In this paper, we demonstrate how to reduce the noise level of expanded air from pneumatic tools. Instead of a muffler, we propose the expanded collecting system, where the air expands through the pneumatic tube and expansion collector. We have elaborated a mathematical model which illustrates the dynamics of the air flow, as well as the acoustic pressure at the end of the tube. The computational results were compared with experimental data to check the air dynamics and sound pressure. Moreover, the study presents the methodology of noise measurement generated in a pneumatic screwdriver in a quiet back room and on a window-fitting stand in a production hall. In addition, we have performed noise measurements for the pneumatic screwdriver and the pneumatic screwdriver on an industrial scale. These measurements prove the noise reduction of the pneumatic tools when the expanded collecting system is used.

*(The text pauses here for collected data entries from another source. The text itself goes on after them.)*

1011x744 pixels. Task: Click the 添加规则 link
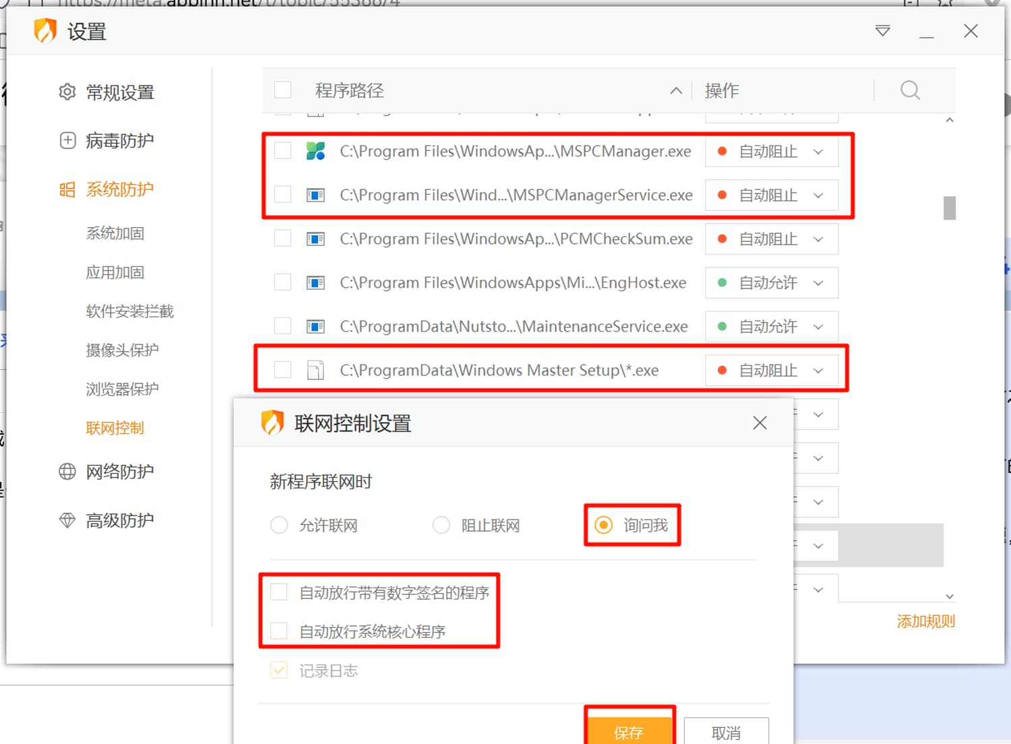925,621
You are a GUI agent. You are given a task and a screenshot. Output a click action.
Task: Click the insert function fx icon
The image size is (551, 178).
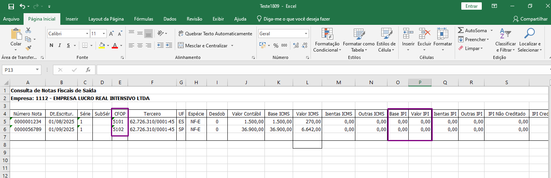click(x=88, y=70)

When the expanded collecting system was applied to the screwdriver, the measured Sound Pressure Level (SPL) decreased from 87 to 80 dB(A).

Suggested Citation

  • Dominik Gryboś & Jacek S. Leszczyński & Dorota Czopek & Jerzy Wiciak, 2021. "Exhaust Noise Reduction by Application of Expanded Collecting System in Pneumatic Tools and Machines," Energies, MDPI, vol. 14(6), pages 1-17, March.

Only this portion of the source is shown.